BRIEF: The answer should be an exact repeat of the stretch of material below from the line containing "Dyvelopment (777, 2540)" through the line containing "2000/01 – 2009/10 (186, 431)".

======== INPUT DATA ========

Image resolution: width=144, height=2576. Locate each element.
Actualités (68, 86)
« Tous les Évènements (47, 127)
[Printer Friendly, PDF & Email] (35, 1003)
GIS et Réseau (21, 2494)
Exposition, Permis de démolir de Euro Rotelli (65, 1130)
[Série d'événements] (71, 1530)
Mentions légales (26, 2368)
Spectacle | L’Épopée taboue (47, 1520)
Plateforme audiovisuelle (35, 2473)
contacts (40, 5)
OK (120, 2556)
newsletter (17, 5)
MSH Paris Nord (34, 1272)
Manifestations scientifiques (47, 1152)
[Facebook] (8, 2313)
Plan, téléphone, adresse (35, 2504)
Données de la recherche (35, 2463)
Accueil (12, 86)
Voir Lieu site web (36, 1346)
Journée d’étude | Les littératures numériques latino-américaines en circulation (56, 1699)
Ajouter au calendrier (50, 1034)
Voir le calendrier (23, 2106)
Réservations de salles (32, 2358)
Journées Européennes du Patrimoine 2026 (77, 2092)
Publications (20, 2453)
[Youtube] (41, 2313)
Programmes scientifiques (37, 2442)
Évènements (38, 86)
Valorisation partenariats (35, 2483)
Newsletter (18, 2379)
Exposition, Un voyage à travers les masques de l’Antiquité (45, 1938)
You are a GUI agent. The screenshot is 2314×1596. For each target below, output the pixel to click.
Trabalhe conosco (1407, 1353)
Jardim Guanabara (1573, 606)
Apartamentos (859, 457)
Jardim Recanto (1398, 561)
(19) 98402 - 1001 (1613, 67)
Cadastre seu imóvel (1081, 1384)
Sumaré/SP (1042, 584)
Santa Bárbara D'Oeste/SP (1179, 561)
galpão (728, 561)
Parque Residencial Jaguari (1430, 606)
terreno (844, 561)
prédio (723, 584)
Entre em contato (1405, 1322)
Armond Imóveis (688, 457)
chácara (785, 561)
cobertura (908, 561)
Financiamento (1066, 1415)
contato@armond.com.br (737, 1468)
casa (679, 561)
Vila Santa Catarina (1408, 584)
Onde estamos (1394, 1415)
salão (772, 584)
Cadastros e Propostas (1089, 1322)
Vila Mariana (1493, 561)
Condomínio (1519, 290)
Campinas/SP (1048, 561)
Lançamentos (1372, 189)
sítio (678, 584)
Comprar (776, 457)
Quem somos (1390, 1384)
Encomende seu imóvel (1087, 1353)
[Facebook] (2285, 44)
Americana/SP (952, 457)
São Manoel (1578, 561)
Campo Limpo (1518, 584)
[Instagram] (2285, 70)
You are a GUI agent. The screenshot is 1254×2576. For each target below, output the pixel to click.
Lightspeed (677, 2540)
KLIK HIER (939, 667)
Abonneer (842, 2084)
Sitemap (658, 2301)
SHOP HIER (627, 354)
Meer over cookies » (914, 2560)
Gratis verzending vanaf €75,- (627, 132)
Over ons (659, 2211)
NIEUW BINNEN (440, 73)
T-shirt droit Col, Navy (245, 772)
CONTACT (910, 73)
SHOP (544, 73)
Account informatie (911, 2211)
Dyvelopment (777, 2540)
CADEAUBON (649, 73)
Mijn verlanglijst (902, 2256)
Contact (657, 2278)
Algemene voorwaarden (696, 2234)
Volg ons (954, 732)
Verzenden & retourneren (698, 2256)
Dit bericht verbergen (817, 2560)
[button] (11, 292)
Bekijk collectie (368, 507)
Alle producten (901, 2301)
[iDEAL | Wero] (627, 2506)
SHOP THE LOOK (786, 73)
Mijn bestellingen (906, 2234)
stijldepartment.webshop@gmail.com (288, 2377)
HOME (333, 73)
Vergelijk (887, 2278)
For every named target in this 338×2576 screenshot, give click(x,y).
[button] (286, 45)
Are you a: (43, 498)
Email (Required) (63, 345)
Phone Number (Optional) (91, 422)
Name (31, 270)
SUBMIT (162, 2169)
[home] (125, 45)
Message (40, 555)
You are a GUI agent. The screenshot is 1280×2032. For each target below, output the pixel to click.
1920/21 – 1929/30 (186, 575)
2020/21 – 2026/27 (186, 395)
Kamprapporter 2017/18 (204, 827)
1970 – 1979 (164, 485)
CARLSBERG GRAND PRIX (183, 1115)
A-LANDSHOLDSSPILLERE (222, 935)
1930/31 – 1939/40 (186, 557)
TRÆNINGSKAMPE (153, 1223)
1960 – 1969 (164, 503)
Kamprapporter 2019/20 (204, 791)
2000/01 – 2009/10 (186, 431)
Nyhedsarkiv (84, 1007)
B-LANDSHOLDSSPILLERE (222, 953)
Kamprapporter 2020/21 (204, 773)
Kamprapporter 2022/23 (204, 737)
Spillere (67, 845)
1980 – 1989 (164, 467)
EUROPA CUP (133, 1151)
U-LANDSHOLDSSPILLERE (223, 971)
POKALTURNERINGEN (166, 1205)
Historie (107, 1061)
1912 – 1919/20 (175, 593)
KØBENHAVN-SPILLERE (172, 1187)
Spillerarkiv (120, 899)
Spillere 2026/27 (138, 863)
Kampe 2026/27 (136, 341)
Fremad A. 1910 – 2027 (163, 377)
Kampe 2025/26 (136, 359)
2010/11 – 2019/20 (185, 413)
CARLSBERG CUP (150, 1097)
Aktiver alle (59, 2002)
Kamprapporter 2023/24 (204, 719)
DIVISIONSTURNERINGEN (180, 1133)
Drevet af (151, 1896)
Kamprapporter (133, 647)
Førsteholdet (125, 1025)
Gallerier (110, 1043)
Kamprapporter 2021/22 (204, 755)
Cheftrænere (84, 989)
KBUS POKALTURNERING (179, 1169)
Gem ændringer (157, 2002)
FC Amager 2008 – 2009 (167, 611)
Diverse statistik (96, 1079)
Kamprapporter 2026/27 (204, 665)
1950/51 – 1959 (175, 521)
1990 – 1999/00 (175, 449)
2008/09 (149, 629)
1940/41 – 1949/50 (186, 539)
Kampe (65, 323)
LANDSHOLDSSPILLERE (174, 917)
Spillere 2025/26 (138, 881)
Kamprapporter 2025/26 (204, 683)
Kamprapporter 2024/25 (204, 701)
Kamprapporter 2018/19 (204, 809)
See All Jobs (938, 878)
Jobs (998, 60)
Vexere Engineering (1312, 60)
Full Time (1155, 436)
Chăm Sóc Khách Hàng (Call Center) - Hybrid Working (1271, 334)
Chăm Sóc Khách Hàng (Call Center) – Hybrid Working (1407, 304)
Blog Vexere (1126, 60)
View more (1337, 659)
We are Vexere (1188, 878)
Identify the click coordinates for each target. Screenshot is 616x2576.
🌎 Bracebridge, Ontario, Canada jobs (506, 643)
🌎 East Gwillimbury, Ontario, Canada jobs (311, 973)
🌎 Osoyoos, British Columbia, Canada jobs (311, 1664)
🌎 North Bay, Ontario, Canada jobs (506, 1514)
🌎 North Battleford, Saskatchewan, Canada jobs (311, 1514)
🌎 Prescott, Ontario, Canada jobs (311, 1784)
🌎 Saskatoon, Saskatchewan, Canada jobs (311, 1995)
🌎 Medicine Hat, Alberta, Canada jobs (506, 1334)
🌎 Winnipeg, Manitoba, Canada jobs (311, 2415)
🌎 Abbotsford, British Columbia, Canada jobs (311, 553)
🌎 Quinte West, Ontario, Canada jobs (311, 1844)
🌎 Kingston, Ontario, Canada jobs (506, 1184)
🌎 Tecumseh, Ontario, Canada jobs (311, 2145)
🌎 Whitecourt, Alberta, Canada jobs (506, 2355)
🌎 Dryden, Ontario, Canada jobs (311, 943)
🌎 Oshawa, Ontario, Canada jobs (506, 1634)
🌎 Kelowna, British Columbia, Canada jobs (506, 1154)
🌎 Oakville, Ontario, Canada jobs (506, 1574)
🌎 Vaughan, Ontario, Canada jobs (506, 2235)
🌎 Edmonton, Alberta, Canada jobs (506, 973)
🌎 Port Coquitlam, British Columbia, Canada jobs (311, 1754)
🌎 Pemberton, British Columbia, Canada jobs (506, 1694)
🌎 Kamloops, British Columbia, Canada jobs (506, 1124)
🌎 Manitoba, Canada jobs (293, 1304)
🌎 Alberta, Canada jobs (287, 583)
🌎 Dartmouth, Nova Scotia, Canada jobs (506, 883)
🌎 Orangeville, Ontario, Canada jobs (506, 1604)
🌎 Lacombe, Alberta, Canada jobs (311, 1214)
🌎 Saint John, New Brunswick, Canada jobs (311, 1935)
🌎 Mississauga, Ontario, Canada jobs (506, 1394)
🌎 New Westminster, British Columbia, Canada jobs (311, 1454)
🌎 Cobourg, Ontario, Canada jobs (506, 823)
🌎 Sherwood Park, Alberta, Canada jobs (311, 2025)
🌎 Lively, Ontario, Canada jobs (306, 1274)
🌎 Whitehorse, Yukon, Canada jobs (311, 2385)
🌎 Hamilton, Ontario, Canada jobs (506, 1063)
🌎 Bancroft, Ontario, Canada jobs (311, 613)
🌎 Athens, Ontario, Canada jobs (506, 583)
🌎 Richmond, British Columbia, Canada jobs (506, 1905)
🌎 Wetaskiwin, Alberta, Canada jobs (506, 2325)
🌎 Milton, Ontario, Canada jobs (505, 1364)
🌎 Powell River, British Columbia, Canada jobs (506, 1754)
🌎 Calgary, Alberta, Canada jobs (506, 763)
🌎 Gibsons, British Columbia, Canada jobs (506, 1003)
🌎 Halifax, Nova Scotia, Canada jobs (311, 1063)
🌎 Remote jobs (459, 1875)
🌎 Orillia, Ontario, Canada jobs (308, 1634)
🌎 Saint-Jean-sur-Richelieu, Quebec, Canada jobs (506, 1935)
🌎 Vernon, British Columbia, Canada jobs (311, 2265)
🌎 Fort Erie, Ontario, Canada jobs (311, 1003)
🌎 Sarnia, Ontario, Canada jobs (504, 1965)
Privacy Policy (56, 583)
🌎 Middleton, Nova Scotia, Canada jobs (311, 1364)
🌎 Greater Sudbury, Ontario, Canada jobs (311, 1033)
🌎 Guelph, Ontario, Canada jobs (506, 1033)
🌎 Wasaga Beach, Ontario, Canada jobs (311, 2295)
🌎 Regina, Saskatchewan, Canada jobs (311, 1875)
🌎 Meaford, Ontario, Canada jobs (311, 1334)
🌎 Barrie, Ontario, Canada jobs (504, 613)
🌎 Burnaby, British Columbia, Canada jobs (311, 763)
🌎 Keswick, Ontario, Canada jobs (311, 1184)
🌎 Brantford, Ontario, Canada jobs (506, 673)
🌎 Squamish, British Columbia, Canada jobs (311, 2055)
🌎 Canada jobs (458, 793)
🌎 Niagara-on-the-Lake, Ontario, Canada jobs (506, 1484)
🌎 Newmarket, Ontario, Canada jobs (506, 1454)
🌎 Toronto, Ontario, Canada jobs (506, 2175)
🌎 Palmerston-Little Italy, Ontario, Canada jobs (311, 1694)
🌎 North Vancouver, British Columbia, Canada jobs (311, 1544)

========

WRITTEN SOLUTION:
Dyvelopment (777, 2540)
CADEAUBON (649, 73)
Mijn verlanglijst (902, 2256)
Contact (657, 2278)
Algemene voorwaarden (696, 2234)
Volg ons (954, 732)
Verzenden & retourneren (698, 2256)
Dit bericht verbergen (817, 2560)
[button] (11, 292)
Bekijk collectie (368, 507)
Alle producten (901, 2301)
[iDEAL | Wero] (627, 2506)
SHOP THE LOOK (786, 73)
Mijn bestellingen (906, 2234)
stijldepartment.webshop@gmail.com (288, 2377)
HOME (333, 73)
Vergelijk (887, 2278)
For every named target in this 338×2576 screenshot, give click(x,y).
[button] (286, 45)
Are you a: (43, 498)
Email (Required) (63, 345)
Phone Number (Optional) (91, 422)
Name (31, 270)
SUBMIT (162, 2169)
[home] (125, 45)
Message (40, 555)
You are a GUI agent. The screenshot is 1280×2032. For each target below, output the pixel to click.
1920/21 – 1929/30 (186, 575)
2020/21 – 2026/27 (186, 395)
Kamprapporter 2017/18 (204, 827)
1970 – 1979 (164, 485)
CARLSBERG GRAND PRIX (183, 1115)
A-LANDSHOLDSSPILLERE (222, 935)
1930/31 – 1939/40 (186, 557)
TRÆNINGSKAMPE (153, 1223)
1960 – 1969 (164, 503)
Kamprapporter 2019/20 (204, 791)
2000/01 – 2009/10 (186, 431)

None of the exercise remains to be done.